▶ **What you are asked to do**
Pick out and copy all lines in the items below that contain the word "every".

▶ **Task inputs**

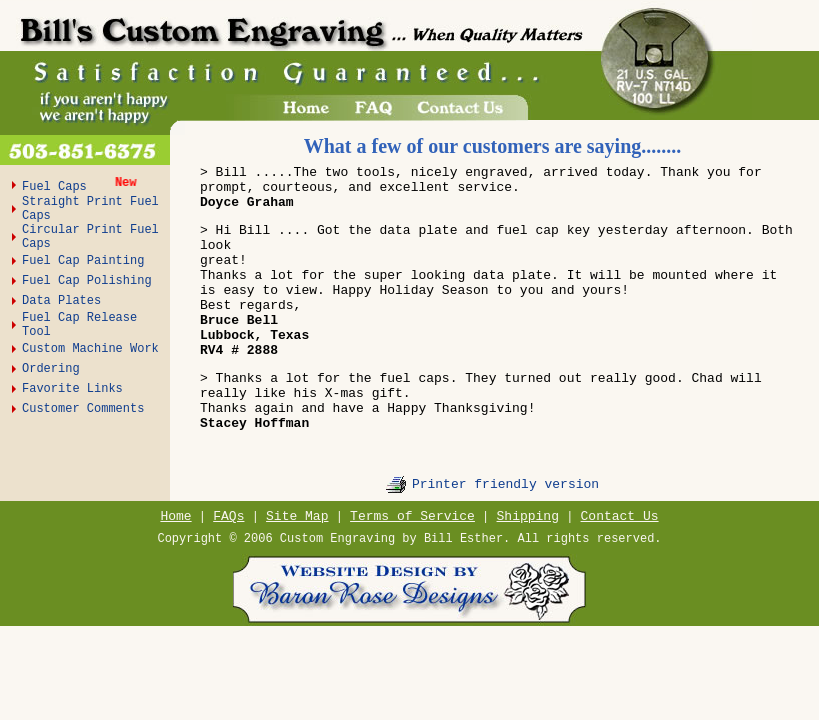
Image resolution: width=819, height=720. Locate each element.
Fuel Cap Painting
--
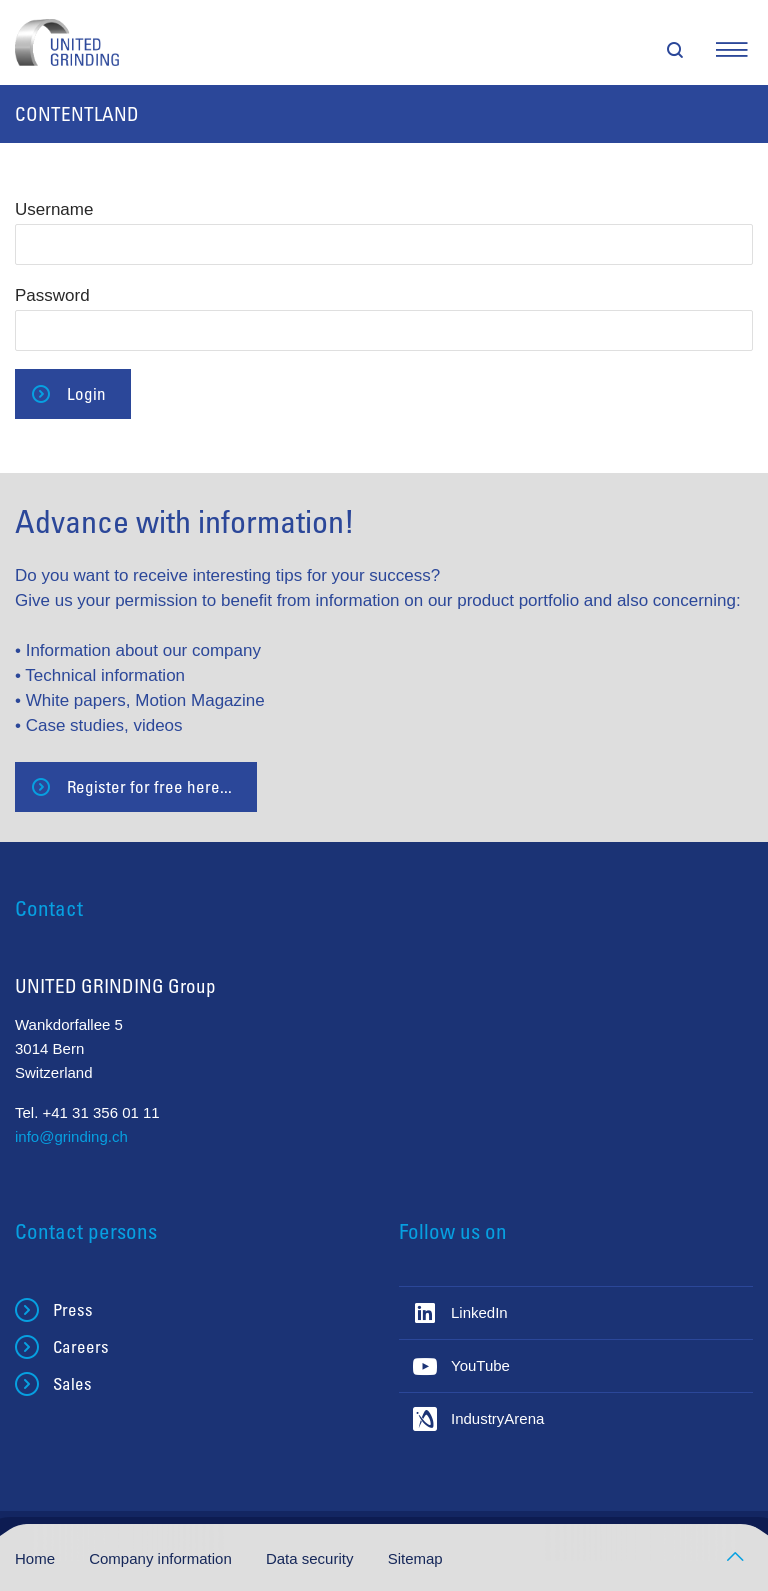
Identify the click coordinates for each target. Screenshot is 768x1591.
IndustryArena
* * *
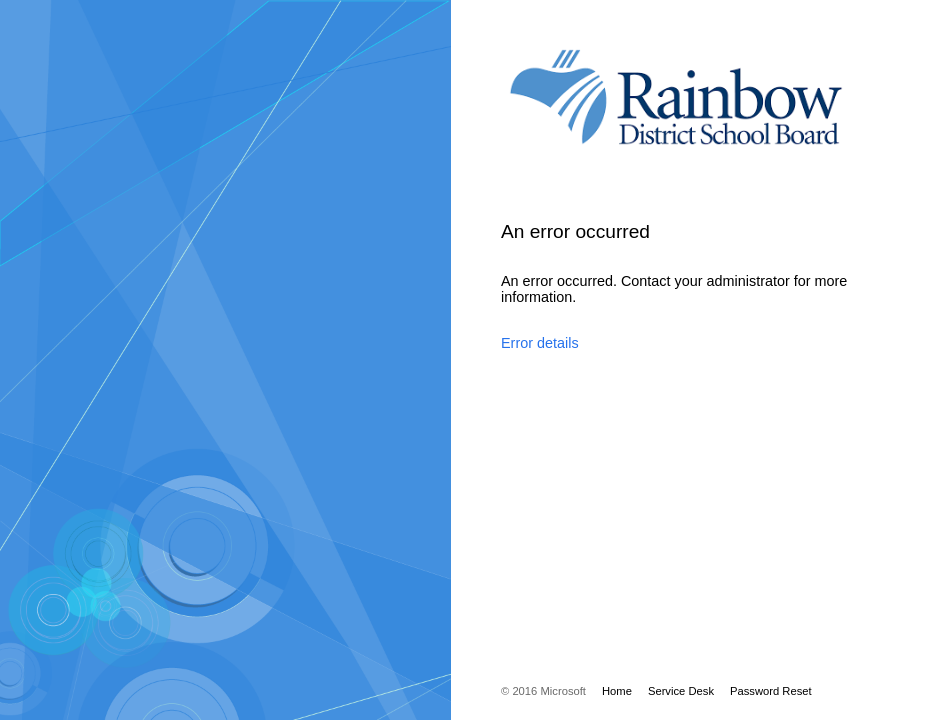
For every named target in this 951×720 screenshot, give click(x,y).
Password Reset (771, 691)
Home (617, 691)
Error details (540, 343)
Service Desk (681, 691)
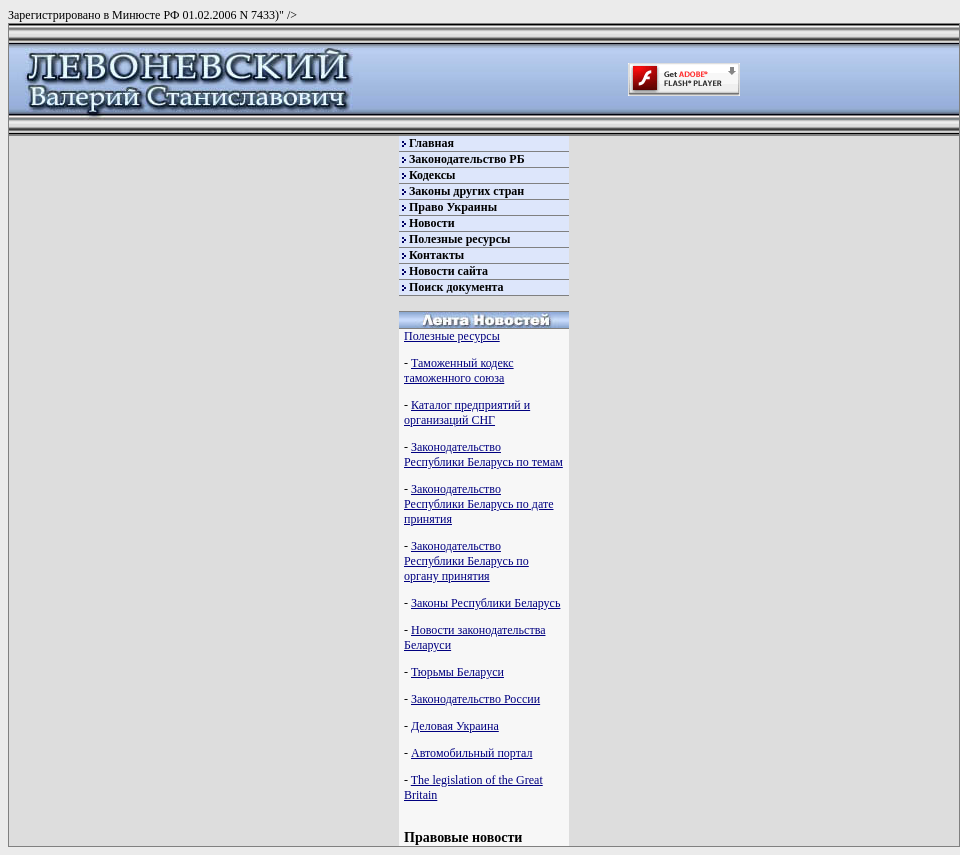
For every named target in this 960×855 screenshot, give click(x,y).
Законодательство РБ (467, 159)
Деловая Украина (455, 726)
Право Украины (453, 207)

▶ **The answer**
For every named target in this 951×720 screenshot, give click(x,y).
For every named target in this 960×855 screenshot, give click(x,y).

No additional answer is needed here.